**What the task asks**
Turn the lines of the material below into a JSON list of strings, one string per line and no blank lines. Begin at the line that contains "You are a GUI" and stop after the line that contains "Looking at the screenshot, I should [x=179, y=199].".

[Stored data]

## BEGIN

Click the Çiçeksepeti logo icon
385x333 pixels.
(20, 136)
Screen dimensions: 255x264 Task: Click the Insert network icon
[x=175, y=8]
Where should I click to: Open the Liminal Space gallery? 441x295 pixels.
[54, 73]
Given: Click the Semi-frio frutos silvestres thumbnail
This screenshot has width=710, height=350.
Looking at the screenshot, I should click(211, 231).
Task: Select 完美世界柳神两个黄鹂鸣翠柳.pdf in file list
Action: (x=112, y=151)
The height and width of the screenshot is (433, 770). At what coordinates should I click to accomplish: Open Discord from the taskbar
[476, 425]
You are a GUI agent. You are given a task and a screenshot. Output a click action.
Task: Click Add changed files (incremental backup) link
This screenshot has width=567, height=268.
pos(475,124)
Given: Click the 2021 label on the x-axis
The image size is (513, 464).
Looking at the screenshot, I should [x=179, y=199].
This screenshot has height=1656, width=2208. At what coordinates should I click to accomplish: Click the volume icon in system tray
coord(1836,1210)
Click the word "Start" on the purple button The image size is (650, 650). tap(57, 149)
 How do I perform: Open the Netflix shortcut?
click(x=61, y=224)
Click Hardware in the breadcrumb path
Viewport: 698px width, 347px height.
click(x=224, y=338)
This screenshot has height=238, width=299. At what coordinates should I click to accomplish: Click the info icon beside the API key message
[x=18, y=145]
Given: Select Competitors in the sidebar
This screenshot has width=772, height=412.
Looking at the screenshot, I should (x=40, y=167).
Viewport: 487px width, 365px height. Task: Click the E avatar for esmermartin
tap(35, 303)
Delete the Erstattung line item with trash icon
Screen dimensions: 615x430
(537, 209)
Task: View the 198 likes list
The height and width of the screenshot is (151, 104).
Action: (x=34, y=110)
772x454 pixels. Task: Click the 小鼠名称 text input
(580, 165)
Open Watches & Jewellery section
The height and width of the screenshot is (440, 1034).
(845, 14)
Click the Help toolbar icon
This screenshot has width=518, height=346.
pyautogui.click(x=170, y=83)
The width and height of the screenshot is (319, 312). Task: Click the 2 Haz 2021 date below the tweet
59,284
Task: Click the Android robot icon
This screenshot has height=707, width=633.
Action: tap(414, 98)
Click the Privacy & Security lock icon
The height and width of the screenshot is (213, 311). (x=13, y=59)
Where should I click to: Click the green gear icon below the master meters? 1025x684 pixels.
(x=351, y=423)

## END

**Answer in full**
[
  "You are a GUI agent. You are given a task and a screenshot. Output a click action.",
  "Task: Click Add changed files (incremental backup) link",
  "This screenshot has width=567, height=268.",
  "pos(475,124)",
  "Given: Click the 2021 label on the x-axis",
  "The image size is (513, 464).",
  "Looking at the screenshot, I should [x=179, y=199]."
]